To demonstrate how to send signals I advise you to run a few long running sleep commands as follows: `sleep 32234 & sleep 324234 & sleep 72552 & sleep 453445 & sleep 96986996 &`
You can now send signals to these processes with the following syntax `kill -$signal_to_send $PID` where `$signal_to_send` is the signal and `$PID` is the process ID.
For example:
```
➜ ~ sleep 32234 & sleep 324234 & sleep 72552 & sleep 453445 & sleep 96986996 &
[1] 13477
[2] 13478
[3] 13479
[4] 13480
[5] 13481
➜ ~ jobs
[1] running sleep 32234
[2] running sleep 324234
[3] running sleep 72552
[4] - running sleep 453445
[5] + running sleep 96986996
➜ ~ jobs -l
[1] 13477 running sleep 32234
[2] 13478 running sleep 324234
[3] 13479 running sleep 72552
[4] - 13480 running sleep 453445
[5] + 13481 running sleep 96986996
➜ ~ kill -STOP 13479
[3] + 13479 suspended (signal) sleep 72552
➜ ~ jobs -l
[1] 13477 running sleep 32234
[2] 13478 running sleep 324234
[3] + 13479 suspended (signal) sleep 72552
[4] 13480 running sleep 453445
[5] - 13481 running sleep 96986996
➜ ~
```
Analyse the output above step by step to make sense of it.

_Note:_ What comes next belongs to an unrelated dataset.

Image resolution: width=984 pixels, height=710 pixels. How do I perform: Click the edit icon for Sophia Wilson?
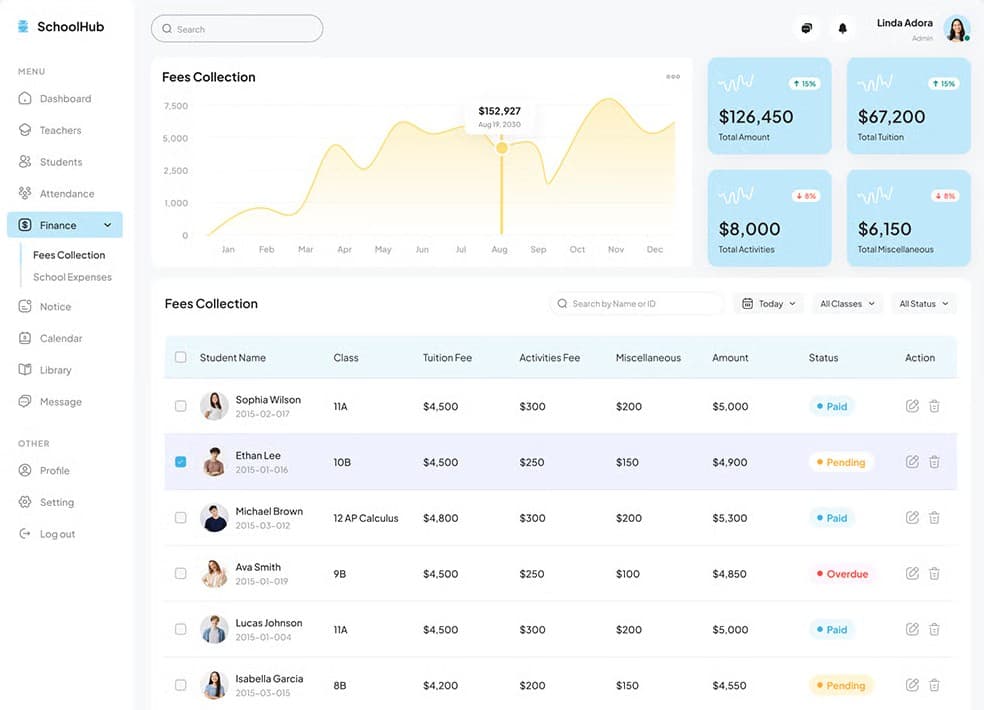(x=912, y=406)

All of this might seem to complicated but there are some handy features of the shell to help us.
First, to get a list of available signals just type `kill -l` and it will output them to STDOUT.
Secondly, `kill` does **autocomplete** on both **signals** and on the **PID**.
Thirdly, you can specify **multiple PID's** to the `kill` command.
You can use `htop` as well to send signals!
Have a try at this with the same long list of sleep command and not the behavior of the processes.
By stopping and continuing a process you can probably explain me what the `S` column means now no?
## Disown
Up until now all of the commands and examples should work in both `bash` and `zsh`.
To test the following command I advise you to take a `bash` shell because it's [posix](https://en.wikipedia.org/wiki/POSIX) compliant.
When a process starts it's always the **child** of a **parent** process.
You can investigate who is a process's parent with `htop` in the *tree* mode.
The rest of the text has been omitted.